:: ACTIVITY ::
Match the word "screenshot". Return each line of the data below where it appears.

:: TASK MATERIAL ::
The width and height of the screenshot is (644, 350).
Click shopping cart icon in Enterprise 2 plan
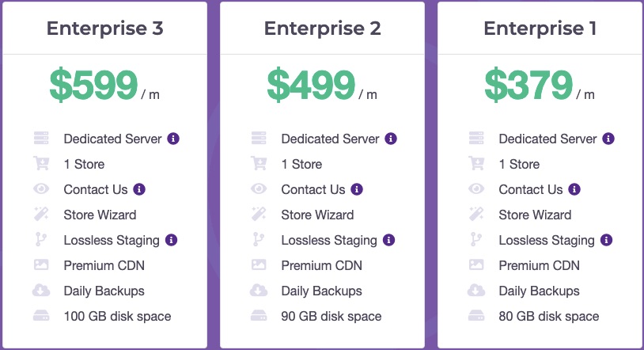coord(259,164)
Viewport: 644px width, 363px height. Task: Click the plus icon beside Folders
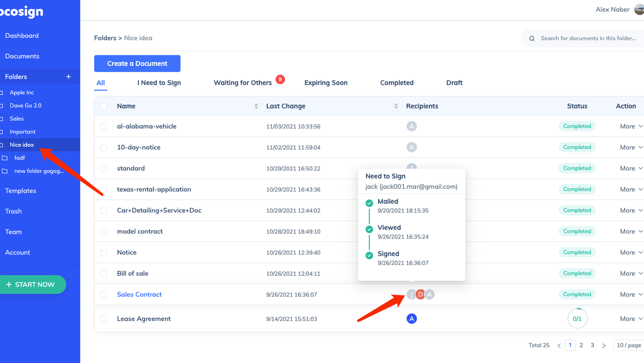pos(68,77)
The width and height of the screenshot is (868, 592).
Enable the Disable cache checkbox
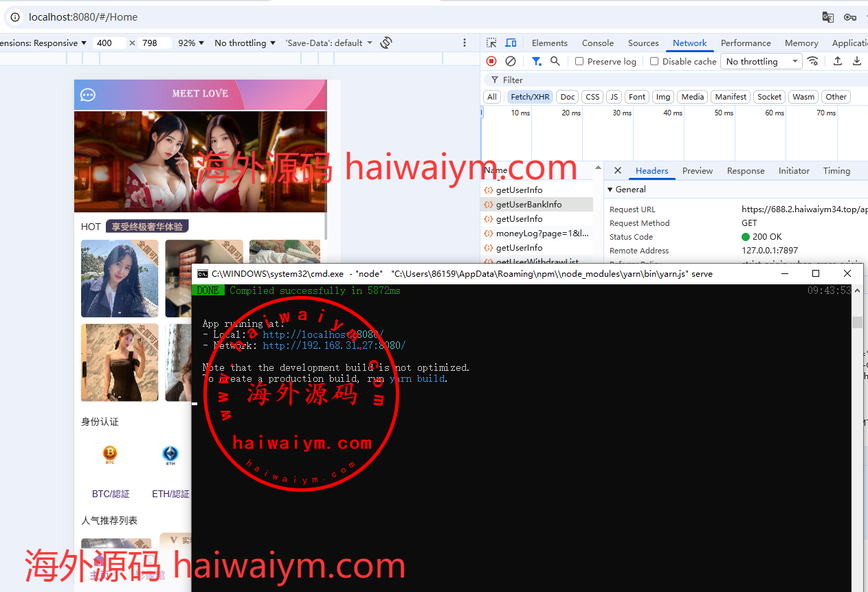(x=654, y=61)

:: THE ANSWER ::
The width and height of the screenshot is (644, 350).
The width and height of the screenshot is (868, 592).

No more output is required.